"Health is adding a level of intention to every area of your life"
- Miranda Anderson
You've likely heard plenty about 'Healthy Fats' in the news and over social media in the past few years. Perhaps you've pondered about coconut oil, is it good or bad?
You may even know that the FDA removed restrictions on cholesterol intake in the dietary guidelines back in 2015, stating that "it is not a nutrient of concern for overconsumption" - meaning that the cholesterol in our food is not harmful - in fact it's essential to good health!
So why were we warned to avoid it for so long? Long story short, those in charge of writing the dietary guidelines got it wrong. This is very long complicated story that weaves in influences from the sugar/food industry, Big Pharma and others who were set to profit off of these recommendations. However the truth cannot be silenced any longer. We have loads of compelling research that demonstrates the importance of cholesterol, along with other healthy fats (like those from coconut or animal products), in our diet.
Unfortunately bad habits are hard to break and the message still hasn't spanned the entire healthcare system.
If you'd like to learn more about the history of the dietary fat guideline check out Nina Teicholz book The Big Fat Surprise or watch the documentary Fat Fiction, or you can visit The Harvard Medical School Blog.
For now, I'd like to shift the focus back to nutrition and what each of us as individuals can do to improve our own health.
Let's get started with some basics:
Cholesterol is a type of fat, or lipid. It is an essential building block for cell membranes and other crucial structures. It is needed to form the protective sheath that surrounds nerve fibers. The body uses cholesterol to make hormones such as testosterone and estrogen, the bile acids we need to digest and absorb fats, as well as the hormone vitamin D. Such an important and versatile nutrient! So eat your bacon & eggs folks!
Saturated Fats form the core structure in the human body. They can convert into energy with NO toxic by-products. Saturated fats also protect the liver (an important digestive organ!) from damage from alcohol or medications. Have you heard of the fat-soluble vitamins A, D, E, K? They required saturated fat to be delivered to the cells and tissues. This process starts in our digestive system. Saturated fats are found in animal products, higher fat dairy products, egg yolks, coconut (milk, oil, cream) and MCT oil.
Monounsaturated fats help to support optimal blood pressure, improves your mood, can help you lose weight, and decreases the risk of blood clots. Monounsaturated fats can be found in animal fats, olive oil, nuts, avocados and whole milk.

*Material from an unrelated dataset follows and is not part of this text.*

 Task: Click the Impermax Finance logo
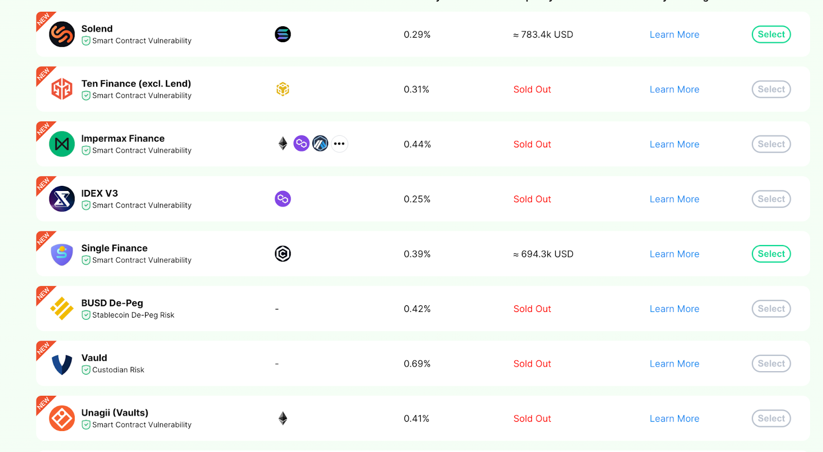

Polyunsaturated fats are divided into two categories; omega-3 or omega-6. Omega-3 fats are anti-inflammatory, help to prevent Alzheimer’s and autoimmune diseases, support a healthy gastrointestinal tract, and are important for brain development and preservation.
The problem we see today in a westernized diet is that the ratio of omega-3 to omega-6 consumed can be as high as 1:30 - ideally, we want it closer to 1:1 or 1:5 at the most. A big reason for this is that one of omega-6's biggest roles is to provide a pro-inflammatory effect. While we do require our body to respond to certain situations and injuries with inflammation, consuming an overabundance of these oils leads to detrimental health consequences. Additionally, much of the omega-6 consumed is coming from harmful seed and 'vegetable' oils and not from whole foods.
Overall, including healthy fats in your diet supports digestive health because they help to keep your digestion "running smoothly". In general, healthy fats improve inflammation, and due to the consumption of an array of inflammatory foods in the westernized diet, the majority of the population is probably experiencing inflammation in their gut to some degree.
Additionally, the saturated fats found in coconut and MCT oil have been shown to help support balanced gut bacteria which helps overall digestion, but can also improve energy levels, how nutrients are absorbed, and even have antibacterial, antiviral, antifungal and anti-inflammatory properties.
To top this all off, healthy fats taste amazing, and what says good digestion better than delicious, nutrient dense food!